Modulation of hepatic cytochromes P450 and phase II enzymes by dietary doses of sulforaphane in rats: Implications for its chemopreventive activity.

The principal objectives of our study were to ascertain whether sulforaphane, at dietary levels of intake, modulates rat hepatic cytochrome P450 and phase II enzyme systems and to evaluate the impact of such changes in the chemopreventive activity of this isothiocyanate. Animals were exposed to sulforaphane in their drinking water for 10 days, equivalent to daily doses of 3 and 12 mg/kg. Depentylation of pentoxyresorufin decreased and was paralleled by a decline in CYP2B apoprotein levels. At the higher dose, erythromycin N-demethylase activity declined and was accompanied by a similar decrease in CYP3A2 apoprotein levels. However, sulforaphane treatment upregulated CYP1A2 levels, determined immunologically, but the dealkylations of methoxy- and ethoxyresorufin were not similarly increased. Hepatic S9 preparations from sulforaphane-treated rats were less effective than control preparations in converting IQ (2-amino-3-methylimidazo-[4,5-f]quinoline) to mutagenic intermediates in the Ames test. To clarify the underlying mechanism, in vitro studies were undertaken.
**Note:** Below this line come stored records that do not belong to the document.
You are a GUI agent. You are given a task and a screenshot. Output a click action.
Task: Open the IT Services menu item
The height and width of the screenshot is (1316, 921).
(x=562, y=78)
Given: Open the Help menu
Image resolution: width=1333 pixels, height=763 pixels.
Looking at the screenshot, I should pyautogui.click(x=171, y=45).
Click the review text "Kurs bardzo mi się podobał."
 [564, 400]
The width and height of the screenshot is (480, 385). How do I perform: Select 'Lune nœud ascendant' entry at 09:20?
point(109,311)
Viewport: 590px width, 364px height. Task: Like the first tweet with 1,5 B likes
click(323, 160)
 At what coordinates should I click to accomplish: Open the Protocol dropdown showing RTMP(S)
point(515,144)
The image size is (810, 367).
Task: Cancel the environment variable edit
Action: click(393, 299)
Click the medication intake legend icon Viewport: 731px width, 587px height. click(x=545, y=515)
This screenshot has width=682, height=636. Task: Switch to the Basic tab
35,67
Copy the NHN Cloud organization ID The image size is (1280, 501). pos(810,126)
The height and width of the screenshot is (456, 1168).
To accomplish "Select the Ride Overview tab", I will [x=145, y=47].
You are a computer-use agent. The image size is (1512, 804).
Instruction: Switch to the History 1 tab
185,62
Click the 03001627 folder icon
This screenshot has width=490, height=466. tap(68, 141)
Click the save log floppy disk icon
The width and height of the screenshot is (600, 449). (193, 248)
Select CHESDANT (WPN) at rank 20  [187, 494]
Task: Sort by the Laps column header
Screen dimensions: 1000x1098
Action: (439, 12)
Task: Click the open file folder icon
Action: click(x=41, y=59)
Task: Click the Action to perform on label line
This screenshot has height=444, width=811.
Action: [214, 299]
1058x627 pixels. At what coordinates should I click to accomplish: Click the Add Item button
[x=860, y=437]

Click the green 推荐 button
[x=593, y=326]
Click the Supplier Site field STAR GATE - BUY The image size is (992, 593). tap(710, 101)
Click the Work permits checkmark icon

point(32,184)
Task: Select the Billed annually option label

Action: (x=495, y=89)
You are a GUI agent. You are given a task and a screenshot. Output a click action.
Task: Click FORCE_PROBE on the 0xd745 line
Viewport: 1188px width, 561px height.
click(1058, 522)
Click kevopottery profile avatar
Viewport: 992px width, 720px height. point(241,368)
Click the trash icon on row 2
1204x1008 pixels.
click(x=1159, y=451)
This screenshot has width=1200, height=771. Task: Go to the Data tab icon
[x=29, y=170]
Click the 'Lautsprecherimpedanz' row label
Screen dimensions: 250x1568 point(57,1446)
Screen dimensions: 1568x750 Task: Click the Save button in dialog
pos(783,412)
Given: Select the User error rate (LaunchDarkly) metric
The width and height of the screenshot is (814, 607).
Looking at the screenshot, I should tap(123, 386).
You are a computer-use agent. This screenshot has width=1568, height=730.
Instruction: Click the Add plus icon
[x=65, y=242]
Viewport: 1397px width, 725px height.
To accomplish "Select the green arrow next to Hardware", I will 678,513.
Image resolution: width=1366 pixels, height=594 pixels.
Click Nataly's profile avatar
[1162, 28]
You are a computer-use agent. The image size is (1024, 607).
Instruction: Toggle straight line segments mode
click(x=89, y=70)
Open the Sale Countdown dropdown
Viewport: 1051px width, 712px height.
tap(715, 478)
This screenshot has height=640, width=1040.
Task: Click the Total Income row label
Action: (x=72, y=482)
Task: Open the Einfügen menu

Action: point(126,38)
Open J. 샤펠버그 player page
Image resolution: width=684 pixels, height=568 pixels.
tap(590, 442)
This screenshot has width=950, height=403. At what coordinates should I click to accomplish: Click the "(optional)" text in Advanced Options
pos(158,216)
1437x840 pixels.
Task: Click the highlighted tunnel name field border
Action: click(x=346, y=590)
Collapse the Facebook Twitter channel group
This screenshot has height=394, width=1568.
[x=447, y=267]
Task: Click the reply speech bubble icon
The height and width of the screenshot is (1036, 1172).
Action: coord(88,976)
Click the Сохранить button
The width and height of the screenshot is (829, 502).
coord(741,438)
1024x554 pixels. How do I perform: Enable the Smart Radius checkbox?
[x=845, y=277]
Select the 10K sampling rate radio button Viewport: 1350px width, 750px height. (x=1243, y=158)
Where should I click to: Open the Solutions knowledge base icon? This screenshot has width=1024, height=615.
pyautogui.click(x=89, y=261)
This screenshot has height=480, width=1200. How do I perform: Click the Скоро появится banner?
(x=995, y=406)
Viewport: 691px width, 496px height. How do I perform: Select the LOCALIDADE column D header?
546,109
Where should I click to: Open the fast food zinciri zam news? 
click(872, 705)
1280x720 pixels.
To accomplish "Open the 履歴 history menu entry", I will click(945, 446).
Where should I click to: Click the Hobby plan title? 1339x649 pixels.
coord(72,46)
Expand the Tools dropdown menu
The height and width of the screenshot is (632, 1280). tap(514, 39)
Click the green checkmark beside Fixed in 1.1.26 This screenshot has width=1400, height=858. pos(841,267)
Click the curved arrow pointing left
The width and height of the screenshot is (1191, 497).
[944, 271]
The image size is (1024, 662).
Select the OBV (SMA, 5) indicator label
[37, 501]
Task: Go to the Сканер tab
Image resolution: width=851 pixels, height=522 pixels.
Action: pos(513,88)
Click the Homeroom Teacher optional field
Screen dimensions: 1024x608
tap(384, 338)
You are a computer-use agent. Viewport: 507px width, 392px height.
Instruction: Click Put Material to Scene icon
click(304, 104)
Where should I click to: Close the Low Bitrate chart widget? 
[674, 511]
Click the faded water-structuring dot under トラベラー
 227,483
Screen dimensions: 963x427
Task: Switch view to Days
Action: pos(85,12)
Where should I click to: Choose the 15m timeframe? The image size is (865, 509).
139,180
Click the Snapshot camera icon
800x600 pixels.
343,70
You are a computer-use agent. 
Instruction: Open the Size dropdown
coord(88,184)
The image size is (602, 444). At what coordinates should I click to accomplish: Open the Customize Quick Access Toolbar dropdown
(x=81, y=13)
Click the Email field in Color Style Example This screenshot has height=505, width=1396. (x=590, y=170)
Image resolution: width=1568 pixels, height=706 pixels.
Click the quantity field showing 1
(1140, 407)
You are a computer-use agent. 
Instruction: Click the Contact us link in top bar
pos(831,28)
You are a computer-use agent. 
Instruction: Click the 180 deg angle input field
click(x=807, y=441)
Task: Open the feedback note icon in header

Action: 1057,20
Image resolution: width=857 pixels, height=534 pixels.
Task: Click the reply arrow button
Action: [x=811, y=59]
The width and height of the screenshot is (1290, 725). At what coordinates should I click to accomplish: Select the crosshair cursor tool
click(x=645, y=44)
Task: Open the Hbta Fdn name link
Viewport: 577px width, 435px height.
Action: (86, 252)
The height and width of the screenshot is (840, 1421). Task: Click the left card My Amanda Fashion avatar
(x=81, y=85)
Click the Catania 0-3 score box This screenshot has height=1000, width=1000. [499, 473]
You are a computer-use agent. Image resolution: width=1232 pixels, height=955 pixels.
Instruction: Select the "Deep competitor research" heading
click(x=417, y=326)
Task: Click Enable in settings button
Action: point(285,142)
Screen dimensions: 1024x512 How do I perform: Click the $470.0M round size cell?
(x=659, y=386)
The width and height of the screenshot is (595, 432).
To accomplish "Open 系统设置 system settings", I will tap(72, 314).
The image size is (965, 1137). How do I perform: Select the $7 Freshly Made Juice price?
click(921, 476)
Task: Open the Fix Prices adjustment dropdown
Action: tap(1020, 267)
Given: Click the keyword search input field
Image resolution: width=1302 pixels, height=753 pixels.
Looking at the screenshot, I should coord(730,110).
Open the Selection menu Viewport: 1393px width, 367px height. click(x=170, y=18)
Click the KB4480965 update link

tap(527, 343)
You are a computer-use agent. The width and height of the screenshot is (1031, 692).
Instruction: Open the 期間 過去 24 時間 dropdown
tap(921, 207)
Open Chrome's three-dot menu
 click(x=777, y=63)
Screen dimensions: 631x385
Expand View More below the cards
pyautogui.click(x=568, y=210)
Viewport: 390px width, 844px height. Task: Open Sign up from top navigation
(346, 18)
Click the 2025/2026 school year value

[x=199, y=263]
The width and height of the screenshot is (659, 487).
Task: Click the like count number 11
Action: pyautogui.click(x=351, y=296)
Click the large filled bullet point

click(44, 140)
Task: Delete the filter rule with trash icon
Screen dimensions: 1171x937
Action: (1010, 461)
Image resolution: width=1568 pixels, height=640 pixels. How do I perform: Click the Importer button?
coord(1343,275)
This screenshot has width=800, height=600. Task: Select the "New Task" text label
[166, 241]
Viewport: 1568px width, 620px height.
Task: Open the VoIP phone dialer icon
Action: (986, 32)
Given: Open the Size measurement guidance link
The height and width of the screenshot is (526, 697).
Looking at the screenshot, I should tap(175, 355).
In beta-naphthoflavone-treated rats, the inhibition by sulforaphane of the O-dealkylations of methoxy- and ethoxyresorufin was enhanced if the isothiocyanate was preincubated in the presence of NADPH. It may be inferred that sulforaphane induces hepatic CYP1A2 but the enzyme is not catalytically competent because of bound sulforaphane metabolite(s). Finally, sulforaphane stimulated, in a dose-dependent fashion, quinone reductase but failed to influence glutathione S-transferase, epoxide hydrolase and glucuronosyl transferase activities. It is concluded that, even at dietary doses, sulforaphane can modulate the xenobiotic-metabolising enzyme systems, shifting the balance of carcinogen metabolism toward deactivation, and this may be an important mechanism of its chemopreventive activity.